Over the weekend, Anglian Water issued a notice to residents around the Lincolnshire Wolds area, asking them to boil and cool their water before using it for drinking or preparing foods. This affected several towns and villages including Horncastle, West Ashby, High Toynton, Belchford and Hagworthingham, amongst others.

Anglian water sent out staff to affected areas in order to leaflet drop about the matter as well as provide those who were most vulnerable with bottled water.

As someone residing in one of the areas served with the notice, I myself can attest that clarity on the matter was not particularly forthcoming and that Anglian Water's postcode checking service on their site was not working as intended. Whilst inputting my postcode yielded green text confirming I was not in an affected area, my postcode did appear on a boil notice postcode document added to their site. After contacting Anglian Water directly, a staff member advised that I was in fact in a boil notice area and to proceed as such until further notice.

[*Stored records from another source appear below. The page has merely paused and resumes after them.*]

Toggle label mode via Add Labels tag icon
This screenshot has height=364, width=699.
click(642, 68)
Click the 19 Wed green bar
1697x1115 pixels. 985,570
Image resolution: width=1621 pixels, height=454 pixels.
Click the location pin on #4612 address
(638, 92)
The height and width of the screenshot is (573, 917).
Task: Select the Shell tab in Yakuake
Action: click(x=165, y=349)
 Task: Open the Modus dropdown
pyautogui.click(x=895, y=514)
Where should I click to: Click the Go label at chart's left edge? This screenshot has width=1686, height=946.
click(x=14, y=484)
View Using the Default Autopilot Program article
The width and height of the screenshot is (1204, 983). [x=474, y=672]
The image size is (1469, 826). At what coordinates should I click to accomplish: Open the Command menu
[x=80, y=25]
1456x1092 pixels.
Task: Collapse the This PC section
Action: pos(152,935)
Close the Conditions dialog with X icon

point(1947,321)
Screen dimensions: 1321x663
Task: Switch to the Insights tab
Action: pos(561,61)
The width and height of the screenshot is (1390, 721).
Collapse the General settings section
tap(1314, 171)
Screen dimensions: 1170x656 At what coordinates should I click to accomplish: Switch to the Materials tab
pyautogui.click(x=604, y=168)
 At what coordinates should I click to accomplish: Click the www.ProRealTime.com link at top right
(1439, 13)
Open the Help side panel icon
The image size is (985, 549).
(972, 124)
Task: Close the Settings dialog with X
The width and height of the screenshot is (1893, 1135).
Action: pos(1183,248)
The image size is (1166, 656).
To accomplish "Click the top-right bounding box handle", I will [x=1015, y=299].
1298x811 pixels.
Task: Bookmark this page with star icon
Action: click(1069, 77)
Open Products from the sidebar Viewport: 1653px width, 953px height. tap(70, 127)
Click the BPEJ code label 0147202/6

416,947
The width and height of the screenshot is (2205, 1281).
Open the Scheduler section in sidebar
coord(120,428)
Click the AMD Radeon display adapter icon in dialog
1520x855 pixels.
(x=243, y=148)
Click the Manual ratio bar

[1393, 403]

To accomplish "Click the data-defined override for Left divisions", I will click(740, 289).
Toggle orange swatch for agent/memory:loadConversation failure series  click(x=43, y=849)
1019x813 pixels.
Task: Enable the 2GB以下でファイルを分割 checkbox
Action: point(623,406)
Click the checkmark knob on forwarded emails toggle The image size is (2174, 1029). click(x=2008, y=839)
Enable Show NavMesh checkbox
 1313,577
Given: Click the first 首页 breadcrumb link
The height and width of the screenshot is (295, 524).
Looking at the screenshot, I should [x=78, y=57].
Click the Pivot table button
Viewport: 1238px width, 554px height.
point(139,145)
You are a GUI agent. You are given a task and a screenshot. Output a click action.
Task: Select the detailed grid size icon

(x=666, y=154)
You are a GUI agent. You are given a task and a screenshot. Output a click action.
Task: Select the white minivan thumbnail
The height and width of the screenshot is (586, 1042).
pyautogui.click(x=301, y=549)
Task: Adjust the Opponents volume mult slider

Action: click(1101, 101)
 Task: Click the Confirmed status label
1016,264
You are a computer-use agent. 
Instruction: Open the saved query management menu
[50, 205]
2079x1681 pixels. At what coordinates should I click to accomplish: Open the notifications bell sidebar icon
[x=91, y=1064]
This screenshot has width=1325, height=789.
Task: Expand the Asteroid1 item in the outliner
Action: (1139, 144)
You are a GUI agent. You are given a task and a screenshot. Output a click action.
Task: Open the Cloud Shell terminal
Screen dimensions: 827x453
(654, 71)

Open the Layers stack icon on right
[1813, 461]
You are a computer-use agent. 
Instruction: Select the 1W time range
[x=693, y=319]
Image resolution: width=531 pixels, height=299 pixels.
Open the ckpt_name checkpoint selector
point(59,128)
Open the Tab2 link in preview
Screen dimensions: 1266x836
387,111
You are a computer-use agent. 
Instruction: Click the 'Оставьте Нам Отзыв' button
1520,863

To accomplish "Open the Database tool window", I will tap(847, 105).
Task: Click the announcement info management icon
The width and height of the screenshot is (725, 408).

Social media pages became clogged with residents sharing the news and some local shops had to impose a bottled water buying limit to ensure stock could be shared amongst concerned customers.

At the time of writing, Anglian Water have now lifted the notice with a pop-up on their site informing readers that they are "pleased to confirm that all customers in the Lincolnshire Wolds no longer need to boil their water before using it."

The message went on to add "We know this was inconvenient for the community, and we are very grateful for their ongoing patience and understanding.

Customers in the affected area will receive a written confirmation of this advice in the post tomorrow (Tuesday 16th July)".

Head of Water Quality at Anglian Water, Dr Clair Dunn said following the lifting of the boil notice: “We asked residents to boil their water as a precaution, after one water sample taken from our own sampling tap indicated the presence of bacteria that we wouldn’t normally expect and needed to investigate further.

“All samples in the network feeding customer taps have remained clear throughout, but because of this one unusual sample we took the precautionary decision to ask these customers to boil their water temporarily while we undertook further tests.

“The risk was minimal, but we made the decision because customer safety is our priority.

“Our latest sample results have remained clear, so we’re pleased to say that boiling water is no longer necessary.”